The Biggest Triangle

The Biggest Triangle

时间限制: 3 Sec  内存限制: 128 MB  Special Judge

题目描

Three infinite lines define a triangle, unless they meet at a common point or some of them are parallel.

Given a collection of infinite lines, what is the largest possible perimeter of a triangle defined by some three lines in the collection?

输入

The first line of input contains a single integer n (3 ≤ n ≤ 100) indicating the number of infinite lines.
The next n lines describe the collection of infinite lines.
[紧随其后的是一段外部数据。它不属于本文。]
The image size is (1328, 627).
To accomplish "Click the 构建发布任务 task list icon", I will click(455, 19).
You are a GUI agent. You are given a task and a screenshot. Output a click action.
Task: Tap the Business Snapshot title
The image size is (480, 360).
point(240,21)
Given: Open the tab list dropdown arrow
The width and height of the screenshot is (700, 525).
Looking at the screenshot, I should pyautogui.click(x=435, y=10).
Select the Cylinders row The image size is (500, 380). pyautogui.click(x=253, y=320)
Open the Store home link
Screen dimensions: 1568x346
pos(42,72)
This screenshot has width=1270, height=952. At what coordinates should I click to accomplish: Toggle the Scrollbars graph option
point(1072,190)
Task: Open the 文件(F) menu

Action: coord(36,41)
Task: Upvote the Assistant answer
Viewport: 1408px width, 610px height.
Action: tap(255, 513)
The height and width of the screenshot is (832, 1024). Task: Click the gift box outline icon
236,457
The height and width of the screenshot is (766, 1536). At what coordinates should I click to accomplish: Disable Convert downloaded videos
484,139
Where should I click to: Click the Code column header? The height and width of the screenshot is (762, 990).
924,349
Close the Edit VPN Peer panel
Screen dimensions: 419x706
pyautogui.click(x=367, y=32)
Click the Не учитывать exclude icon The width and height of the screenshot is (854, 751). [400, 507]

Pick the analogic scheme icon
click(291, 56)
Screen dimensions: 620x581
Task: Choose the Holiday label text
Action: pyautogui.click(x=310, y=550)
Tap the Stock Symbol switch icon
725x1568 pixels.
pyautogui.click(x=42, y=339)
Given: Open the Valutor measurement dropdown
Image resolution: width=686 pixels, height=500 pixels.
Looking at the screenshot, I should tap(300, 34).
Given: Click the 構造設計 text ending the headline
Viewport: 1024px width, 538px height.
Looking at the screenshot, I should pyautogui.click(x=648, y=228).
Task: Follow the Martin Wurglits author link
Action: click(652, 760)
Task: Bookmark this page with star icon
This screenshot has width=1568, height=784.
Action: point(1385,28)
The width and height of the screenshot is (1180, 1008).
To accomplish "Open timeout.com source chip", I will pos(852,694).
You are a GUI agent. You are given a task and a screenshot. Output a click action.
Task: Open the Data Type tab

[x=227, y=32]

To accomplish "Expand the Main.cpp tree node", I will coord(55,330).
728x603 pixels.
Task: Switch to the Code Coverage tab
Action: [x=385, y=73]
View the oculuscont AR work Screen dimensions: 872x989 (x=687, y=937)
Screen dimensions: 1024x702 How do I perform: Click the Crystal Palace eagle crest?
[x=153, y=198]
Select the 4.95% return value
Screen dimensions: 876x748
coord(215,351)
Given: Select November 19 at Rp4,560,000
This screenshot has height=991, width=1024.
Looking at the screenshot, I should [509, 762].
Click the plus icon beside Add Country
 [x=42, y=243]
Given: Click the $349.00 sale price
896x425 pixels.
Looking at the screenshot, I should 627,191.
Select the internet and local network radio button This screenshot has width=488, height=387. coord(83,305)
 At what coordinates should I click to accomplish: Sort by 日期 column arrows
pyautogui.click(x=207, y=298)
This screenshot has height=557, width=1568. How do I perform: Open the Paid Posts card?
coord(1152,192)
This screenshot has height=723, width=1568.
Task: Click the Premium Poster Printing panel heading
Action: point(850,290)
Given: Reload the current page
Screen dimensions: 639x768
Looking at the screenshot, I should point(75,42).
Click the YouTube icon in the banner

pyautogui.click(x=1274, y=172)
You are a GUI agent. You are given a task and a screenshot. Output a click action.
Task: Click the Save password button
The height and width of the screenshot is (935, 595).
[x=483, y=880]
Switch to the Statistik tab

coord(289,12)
The ith such line contains four integers x1, y1, x2, y2 (−10 000 ≤ x1, y1, x2, y2 ≤ 10 000) where (x1, y1) ≠ (x2, y2) are two points lying on the ith infinite line.

输出

Display a single real value which is the perimeter of the largest triangle that can be formed from three of the infinite lines. Your output will be considered correct if it is within an absolute or relative error of 10−5 of the correct answer.
If no triangle can be formed using the given lines, then you should instead display the message no triangle.

样例输入

【样例1】
3
0 0 0 1
0 0 1 0
0 1 1 0
【样例2】
3
0 0 0 1
0 0 1 0
0 0 1 1
【样例3】
4
0 0 0 1
0 4 3 0
0 0 1 0
-1 -1 1 1

样例输出

【样例1】
3.4142135624
【样例2】
no triangle
【样例3】
12.0000000000

#include <cmath>
#include <cstdio>
#include <iostream>
#include <algorithm>
#define EPS 1e-9
using namespace std;
typedef double DB;
struct Point
{
    Point(){}
    Point(DB x,DB y):x(x),y(y){}
    DB x, y;
};
struct Vector
{
    Vector(){}
    Vector(DB x,DB y):x(x),y(y){}
    DB x, y;
};
int n;
Point g[109][3];
DB Cross(Vector a, Vector b)
{
    return a.x*b.y-a.y*b.x;
}
DB Area(Point a, Point b, Point c)
{
    return abs(Cross(Vector(b.x-a.x, b.y-a.y), Vector(c.x-a.x, c.y-a.y)));
}
Point getPoi(int i, int j)
{
    DB s1 = Area(g[i][1], g[i][2], g[j][1]);
    DB s2 = Area(g[i][1], g[i][2], g[j][2]);
    DB k1 = Cross(Vector(g[i][2].x-g[i][1].x, g[i][2].y-g[i][1].y), Vector(g[j][1].x-g[i][1].x, g[j][1].y-g[i][1].y));
    DB k2 = Cross(Vector(g[i][2].x-g[i][1].x, g[i][2].y-g[i][1].y), Vector(g[j][2].x-g[i][1].x, g[j][2].y-g[i][1].y));
    Vector G = Vector(g[j][2].x-g[j][1].x, g[j][2].y-g[j][1].y);
    if(k1*k2>0)
        return Point(g[j][1].x-G.x*s1/(s2-s1), g[j][1].y-G.y*s1/(s2-s1));
    else
        return Point(g[j][1].x+G.x*s1/(s1+s2), g[j][1].y+G.y*s1/(s1+s2));
}
DB getDis(Point a, Point b)
{
    return sqrt((a.x-b.x)*(a.x-b.x)+(a.y-b.y)*(a.y-b.y));
}
DB calc(int i, int j, int k)
{
    Vector a, b, c;
    a = Vector(g[i][2].x-g[i][1].x, g[i][2].y-g[i][1].y);
    b = Vector(g[j][2].x-g[j][1].x, g[j][2].y-g[j][1].y);
    c = Vector(g[k][2].x-g[k][1].x, g[k][2].y-g[k][1].y);
    DB A = abs(Cross(a, b)), B = abs(Cross(a, c)), C = abs(Cross(b, c));
    if(A<EPS || B<EPS || C<EPS) return -1e9;
    Point X = getPoi(i, j), Y = getPoi(i, k), Z = getPoi(j, k);
    DB dA = getDis(X, Y), dB = getDis(X, Z), dC = getDis(Y, Z);
    if(dA+dB+dC > EPS) return dA+dB+dC;
    else return -1e9;

}
int main()
{
    scanf("%d", &n);
    for(int i = 1; i <= n; i++)
        scanf("%lf%lf%lf%lf", &g[i][1].x, &g[i][1].y, &g[i][2].x, &g[i][2].y);
    DB ans = -1e9;
    for(int i = 1; i <= n; i++)
        for(int j = i+1; j<= n; j++)
            for(int k = j+1; k <= n; k++)
                ans = max(ans, calc(i, j, k));
    if(ans > EPS) printf("%.10lf\n", ans);
    else puts("no triangle");
    return 0;
}